DaveL - What wood are the pews you bought? In typical Victorian style these were stained very dark. The transformation after they have been planed is amazing

Thanks Paul.

Okay to keep the post up to date, here's todays progress...

Both end panels are now glued on and I'm thinking about making the table top.






Cheers
David


----------



## DavidE (23 Jun 2007)

Okay a few more photo updates.

The table top has been glued up and fitted in the unit. Here it is with the first coat of Varnish on. (The table top floats on brackets and the hole is where all the gubbins will come up from underneath.






The rest has also got it's first coat on. I have started making the fittings for the mixer as well. Once the varnishing is done it will be taken to it's new home and the lid and lower cupboard added later.






(this photo looks a little strange due to the wide angle distortion)

Cheers
David


----------



## Paul.J (23 Jun 2007)

Nice looking work David.
I just love the look of the wood.Looks great.
I like the way you've got that lighter streak in the middle section  
Paul.J.


----------



## Shultzy (23 Jun 2007)

David, this is the first time I have seen pitch pine "in the flesh" and it certainly is a nice colour with the varnish on.
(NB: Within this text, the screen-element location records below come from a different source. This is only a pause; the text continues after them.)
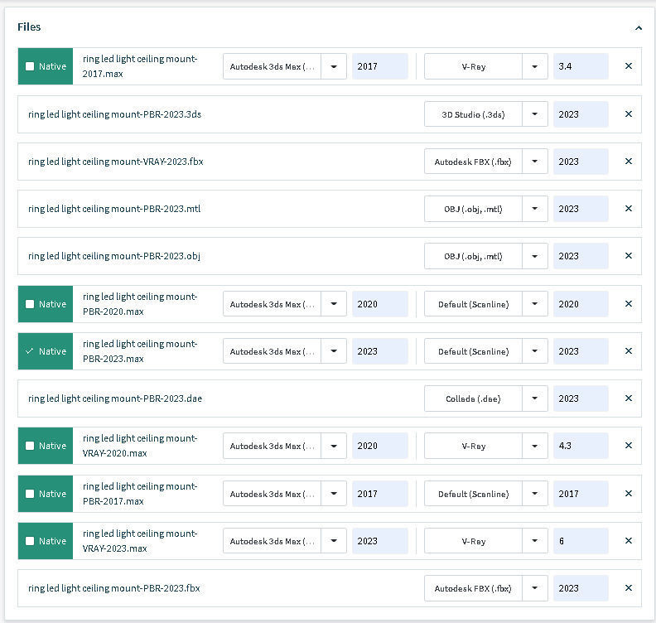
Task: Open renderer dropdown for PBR-2020.max
Action: point(535,304)
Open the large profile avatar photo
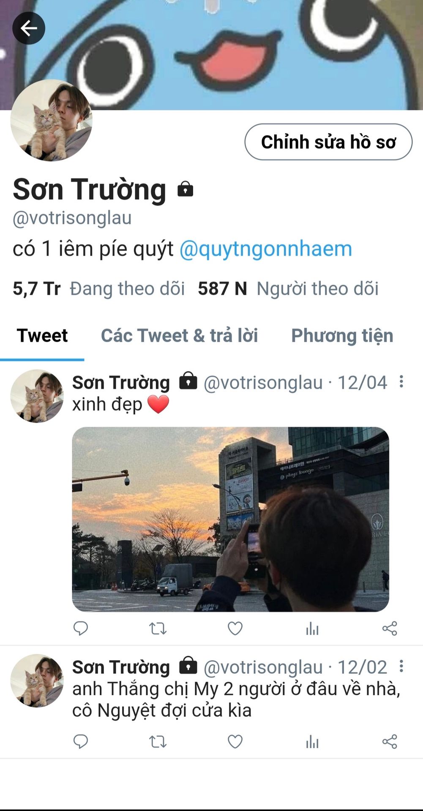The height and width of the screenshot is (811, 423). [51, 120]
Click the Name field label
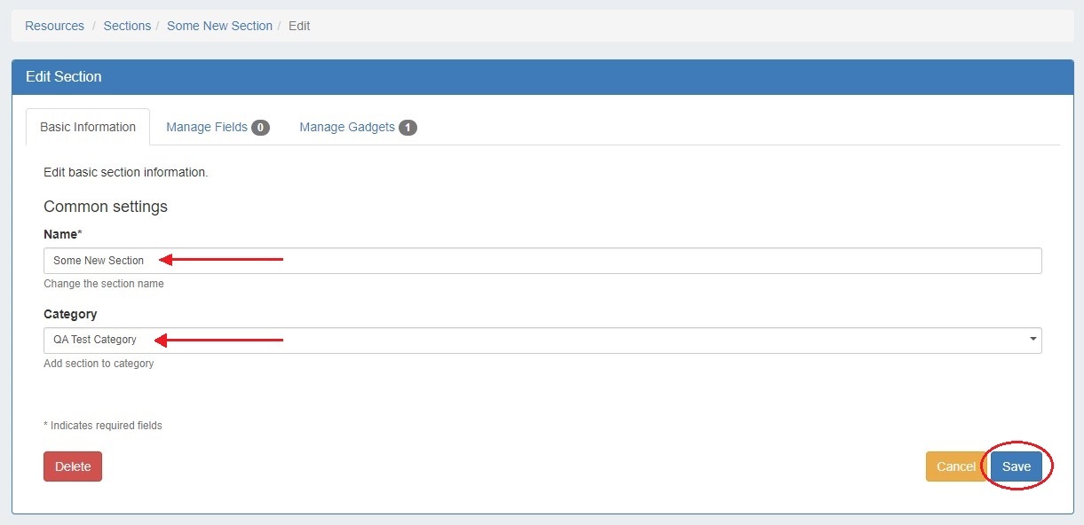Image resolution: width=1084 pixels, height=525 pixels. [x=62, y=234]
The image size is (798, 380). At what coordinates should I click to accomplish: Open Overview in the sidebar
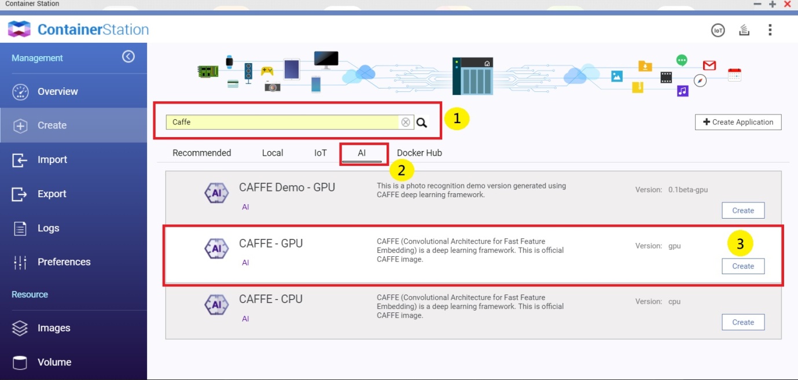tap(57, 91)
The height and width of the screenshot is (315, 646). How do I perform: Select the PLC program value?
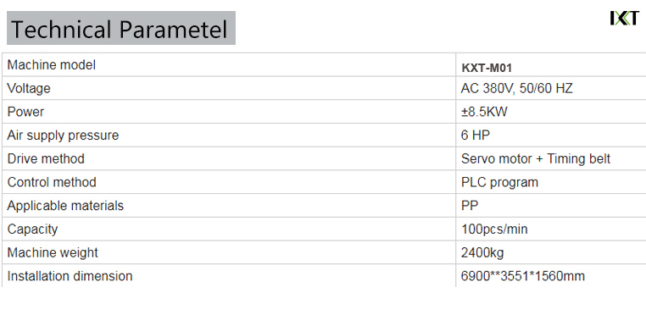[x=499, y=182]
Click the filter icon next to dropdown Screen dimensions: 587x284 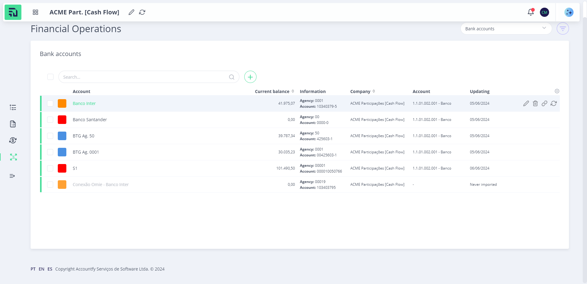(x=563, y=29)
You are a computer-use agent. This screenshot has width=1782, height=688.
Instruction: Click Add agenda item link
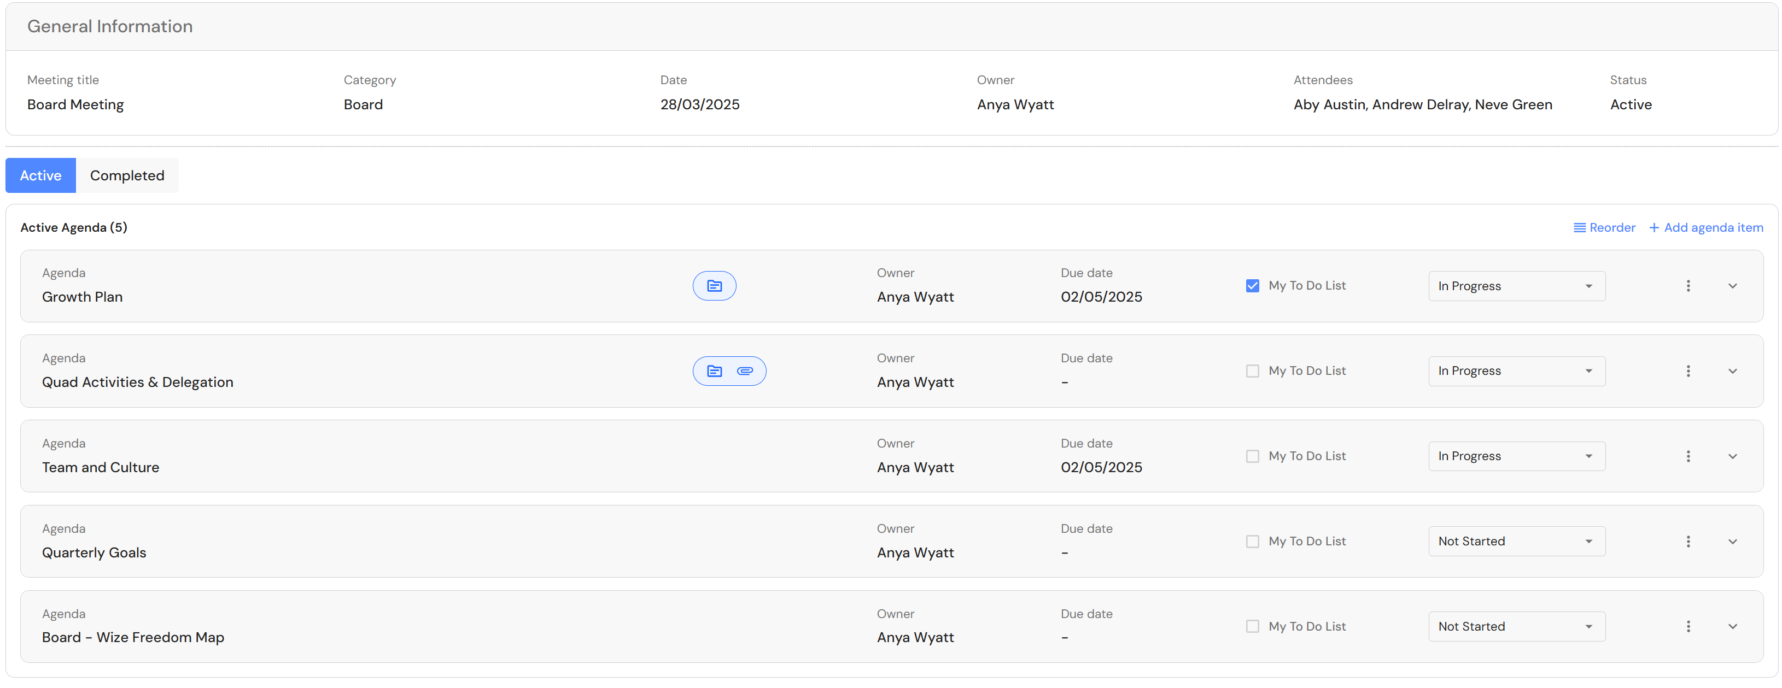tap(1706, 227)
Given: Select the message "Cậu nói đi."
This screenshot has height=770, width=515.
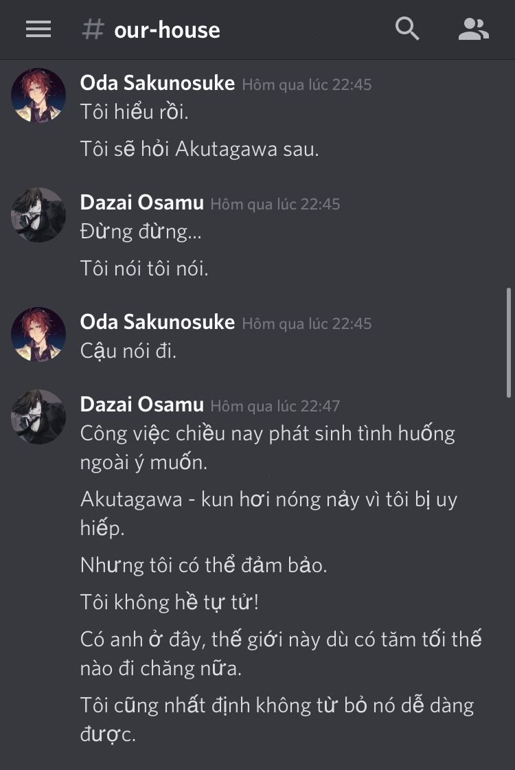Looking at the screenshot, I should 128,352.
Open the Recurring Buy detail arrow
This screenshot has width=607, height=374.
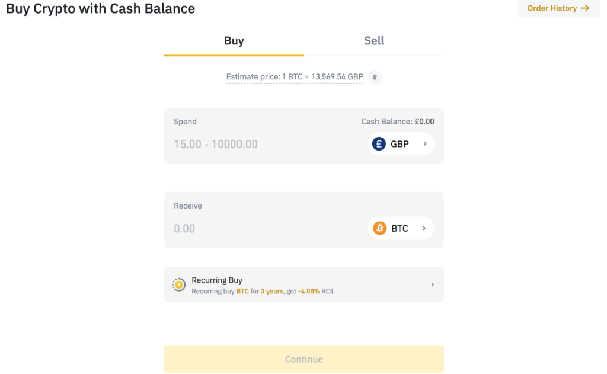[x=432, y=285]
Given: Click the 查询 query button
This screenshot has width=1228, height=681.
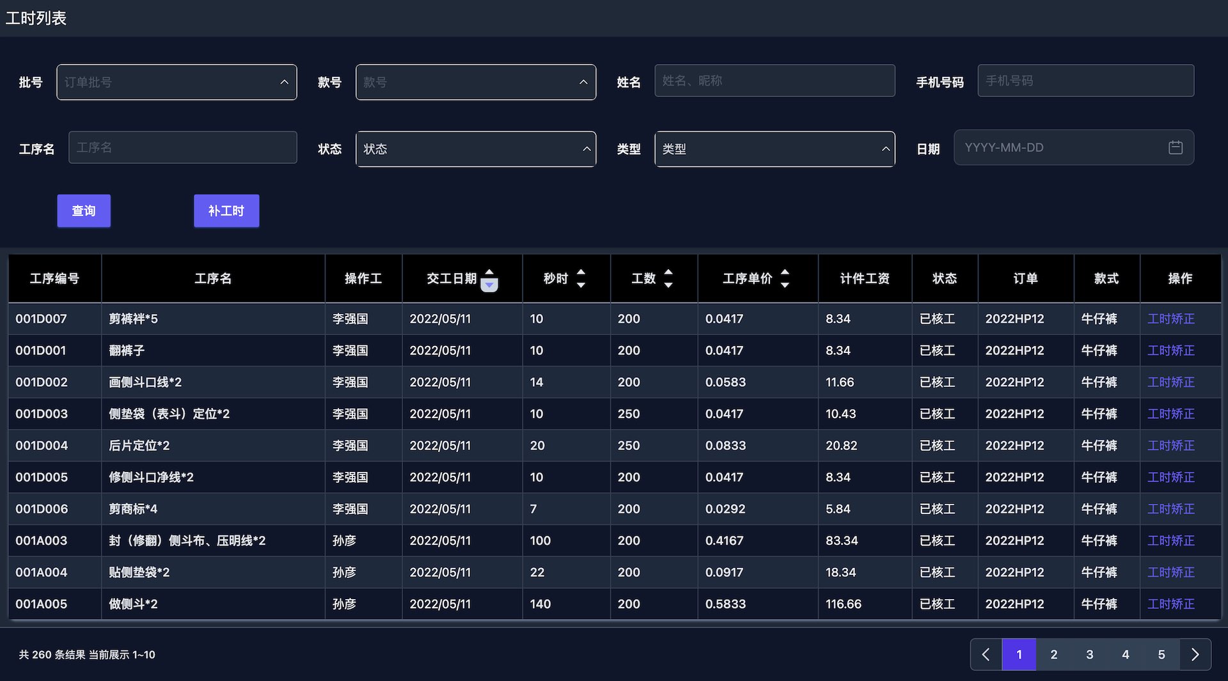Looking at the screenshot, I should [84, 210].
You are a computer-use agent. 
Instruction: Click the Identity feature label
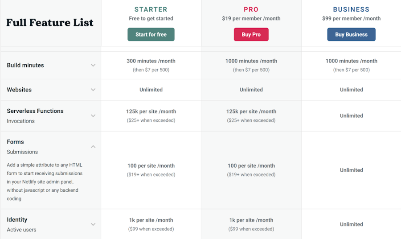pos(17,219)
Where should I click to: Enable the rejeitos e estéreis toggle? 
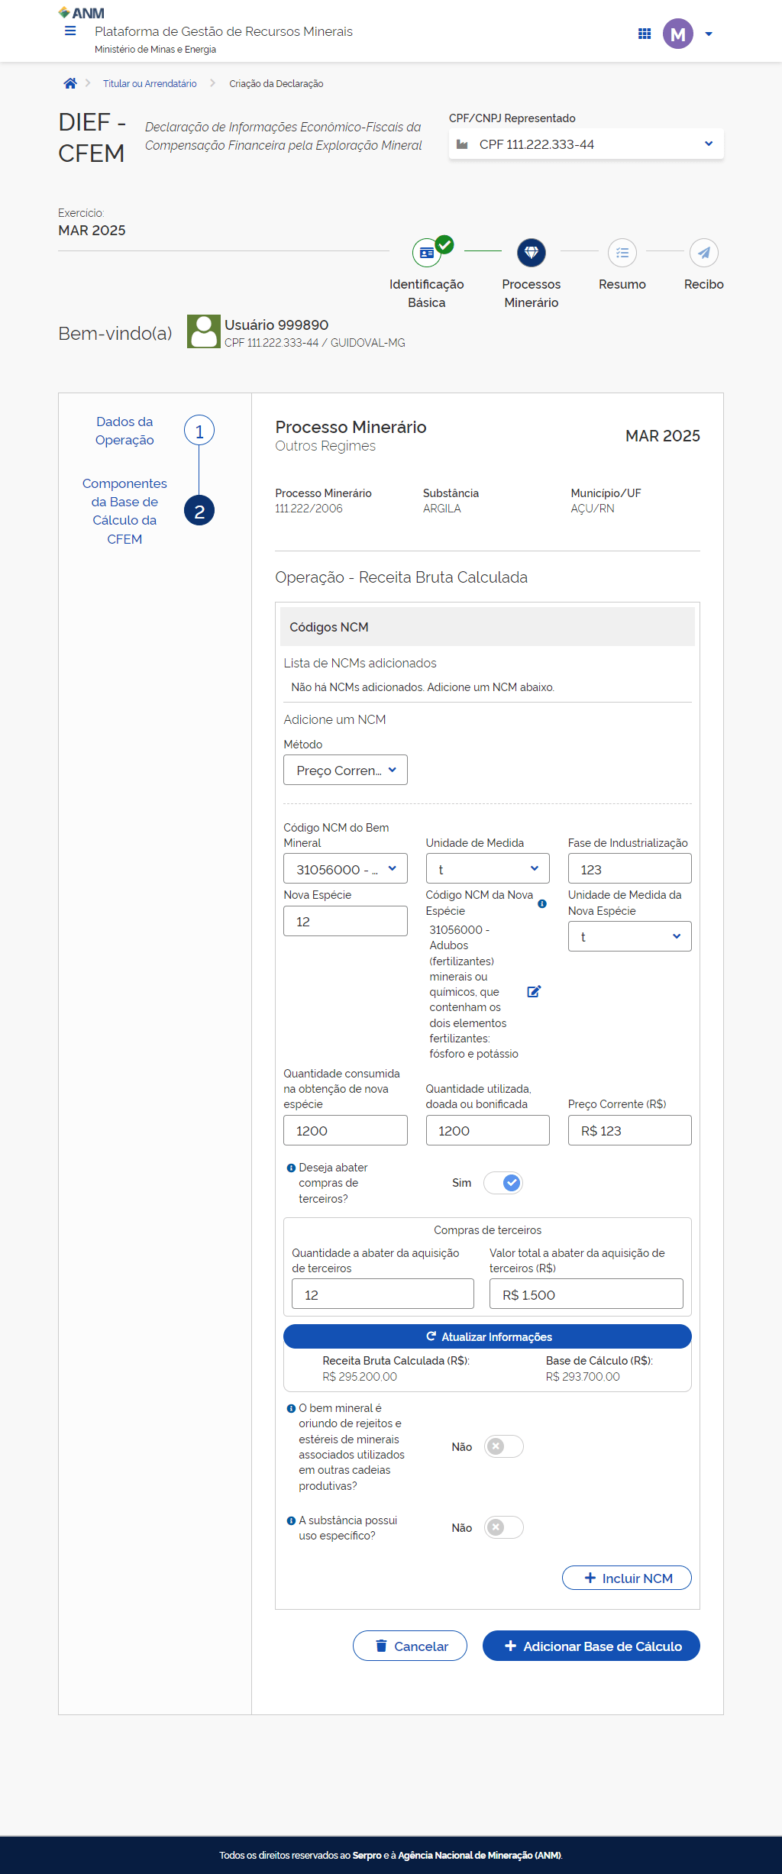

The grain pattern on the panelling is very pleasing. Good job


----------



## DavidE (24 Jun 2007)

Thanks Paul.J and Shultzy - I was lucky that I only really hit one light streak for the large panels so could make it symmetrical.

Okay to keep the WIP photos going.

These were taken just after making the 19" rack mounts for the mixer and terminations. This was the dry fit just before the new parts were removed and sanded ready for the varnish.









The next move is to take it to it's home ready for an open day on Wednesday. I will complete the lid and cupboard over the next few weeks and fit them in-situ.

Cheers
David


----------



## PowerTool (24 Jun 2007)

Looks more impressive with each update  

Looking forward to seeing it all completed.

Andrew


----------



## Paul Chapman (25 Jun 2007)

That looks very nice, David.

Cheers :wink: 

Paul


----------



## DaveL (25 Jun 2007)

David,

Good choice of desk,  that's what I use with Lyckerty Splyt Ceilidh Band, here is ours in the flight case I made.




As to the wood that the pews are that I bought, I am not sure, they are not Victorian, much newer, still varnished but not too dark, I will have to sort a bit out and post a picture.


----------



## DavidE (25 Jun 2007)

Thanks Andrew, Paul and DaveL.

Dave - your flight case looks really good and will keep the mixer nice and safe. I am so looking forward to a fixed home for all this stuff. I have been getting a bit bored over the last few years keep setting stuff up. I got this mixer specially for this. I always get Soundcraft ones though as they are such nice controls and good electronics too. I had a listen to the band they sound well. You hopefully will have a good treat in store when you get round to seeing what the pews are like. 

Well no pictures tonight... as I forgot to take the camera!

The pine made it back to it's home for the last 130 years albeit in a different form. fortunately, it just fitted in a friends van with the doors not quite shut at the back. Its screwed down to the base and looks good. I will be connecting a lot cables up tomorrow so that I can decided how big to make the cupboard underneath in the remaining space.

Cheers
David


----------